Soviets shopped early for grain, blunting impact from any embargo
Moscow
The Soviet Union, with a little help from Washington, has been moving to blunt the effect of any renewed US grain sanctions.
President Reagan, in announcing restrictions on trade with the Soviets Dec. 29, said ''further steps may be necessary'' in protest over the situation in Poland. This was widely taken by diplomats here as an indication he was considering new grain sanctions at a time when the Soviets are having to cope with the effects of their third poor harvest in a row.
Foreign experts here remain divided on just how badly the Soviets were hurt by former President Jimmy Carter's restrictions on grain sales following Moscow's December 1979 intervention in Afghanistan.
But the consensus view is that, although the Kremlin managed largely to offset the cutback in US deliveries by buying elsewhere, the result was somewhat less imported grain that was of lower quality and purchased at a higher total cost than the Soviets might otherwise have managed.
Some diplomats add that the Carter-era restrictions, lifted by Mr. Reagan, also threw off Soviet port operation and generally complicated delivery of grain and other imports.

Collected material
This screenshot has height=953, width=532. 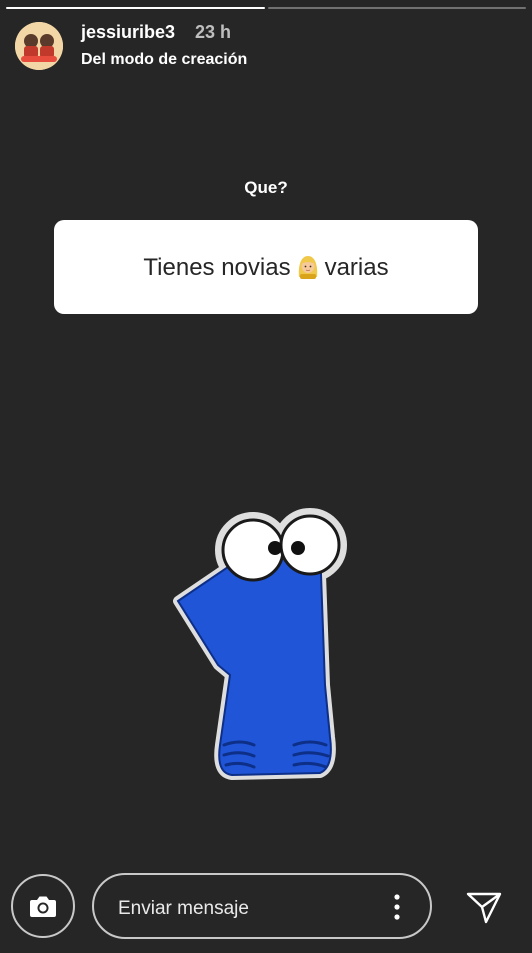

What you need to do
(1) In the article on Soviet grain buying, on what date did President Reagan announce restrictions on trade with the Soviets?
(2) The article on Soviet grain buying says the Kremlin largely offset the cut in US deliveries by buying elsewhere. Explain, as the article does, why the Carter restrictions still hurt the Soviets.
(3) Carry the article on Soviet grain buying forward from its last sentence.

Answer set
(1) Dec. 29

(2) Buying elsewhere left the Soviets with somewhat less imported grain, of lower quality, at a higher total cost than they might otherwise have paid. Some diplomats add that the restrictions disrupted Soviet port operations and complicated delivery of grain and other imports.

(3)
An early reimposition of US grain restrictions could have similar effects, Western diplomats here say. Since the beginning of the current US-Soviet ''grain year'' in October, the Soviets have contracted for some 11 million tons of American grain. More than half of this remains to be delivered.
But generally, the diplomats say, the Soviets appear in much better shape to cope with the short-term effects of an American embargo than they were two years ago.
First of all, Western sources here say Moscow appears likely to import less foreign grain than some US officials had thought. Official US estimates -- geared to the international grain year of July to June -- said the Soviets would buy as much as 43 million tons of grain abroad in the current year.
The Western sources say the figure now appears likely to fall much closer to the 1980-81 figure of some 34 million tons.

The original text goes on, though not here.